We performed a comparison between the posterior distributions obtained using μGUIDE and MCMC, a classical Bayesian method. Fig. 3A shows posterior distributions on three exemplar simulations with SNR = 50 using the model 2 (SM), obtained with 15000 samples. Sharper and less biased posterior estimations are obtained using μGUIDE. Fig. 3B presents histograms for each model parameter of the bias between the ground truth value used to simulate a signal, and the MAP of the posterior distributions obtained with either μGUIDE or MCMC, on 200 simulations. Results indicate that the bias is similar or smaller using μGUIDE. Overall, μGUIDE posterior distributions are more accurate than the ones obtained with MCMC.

Moreover, it took on average 29.3 s to obtain the posterior distribution using MCMC on a GPU (NVIDIA GeForce GT 710) for one voxel, while it only took 0.02 s for μGUIDE. μGUIDE is about 1500 times faster than MCMC, which makes it more suitable for applying it on large datasets.
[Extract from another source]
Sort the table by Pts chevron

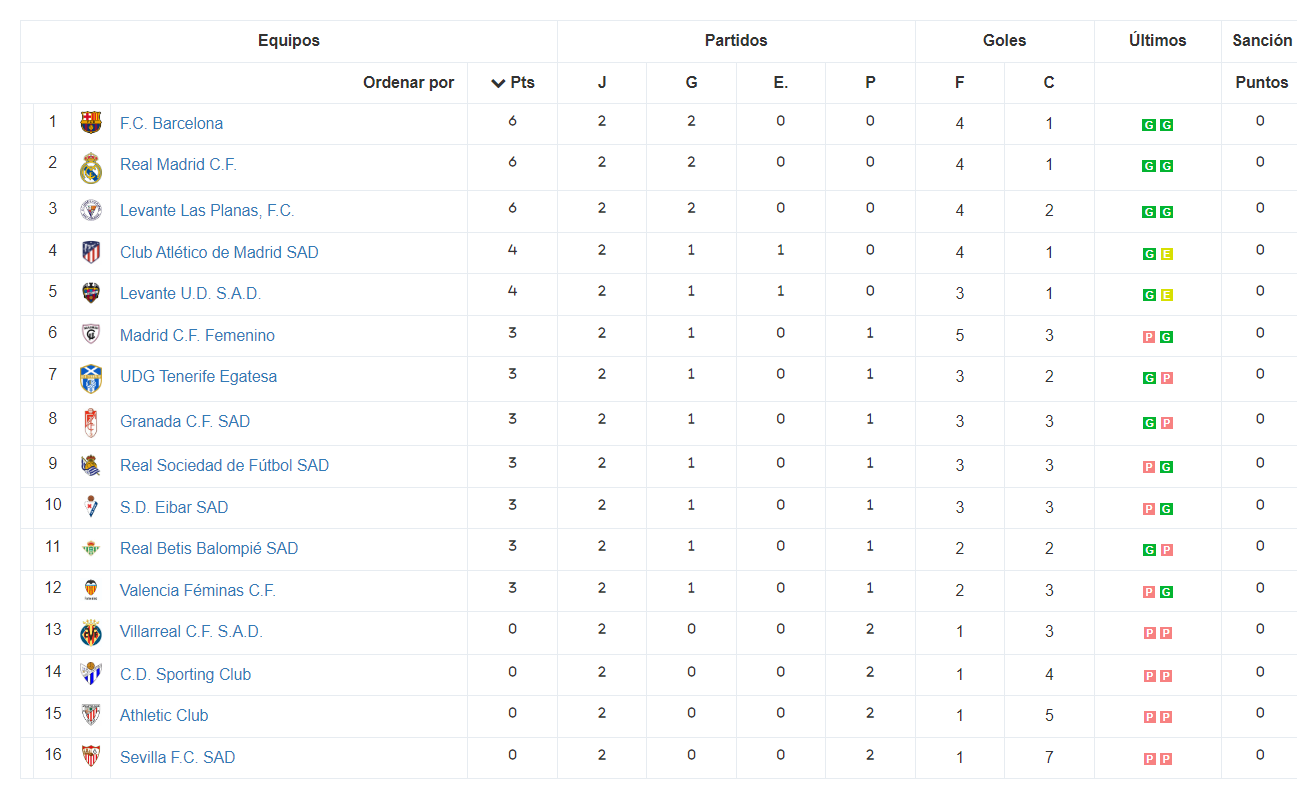coord(498,83)
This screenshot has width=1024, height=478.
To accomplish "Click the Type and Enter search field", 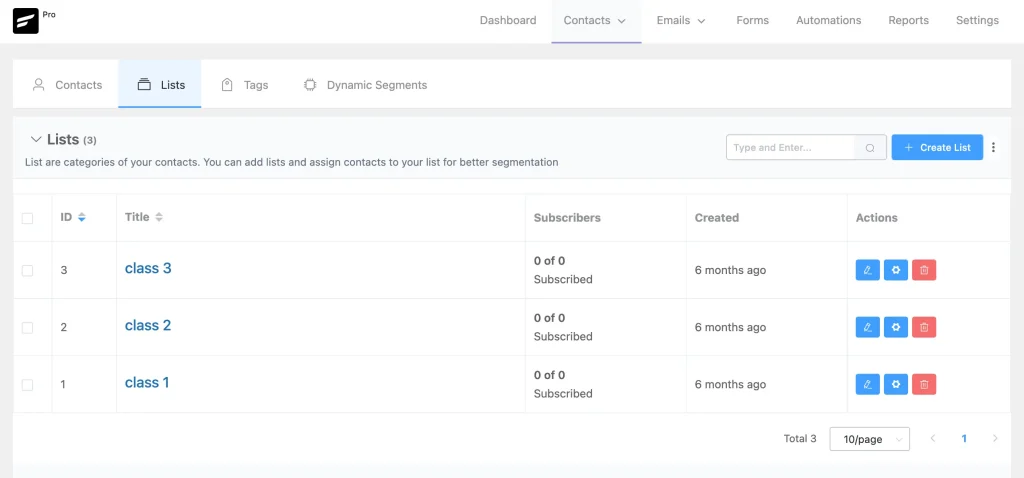I will click(x=790, y=148).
### 2.2.2 The importance of feature selection

Fig. 4 shows the MAP extracted from the posterior distributions versus the ground truth parameters used to generate the diffusion signal with μGUIDE and manually-defined summary statistics for the three models. Less biased MAPs with lower ambiguities and uncertainties are obtained with μGUIDE, indicating that the MLP allows for the extraction of additional information not contained in the summary statistics, helping to solve the inverse problem with higher accuracy and precision. μGUIDE generalizes the method developed in [Jallais et al., 2022] to make it applicable to any forward model and any acquisition protocol, while making the estimates more precise and accurate thanks to the automatic feature extraction.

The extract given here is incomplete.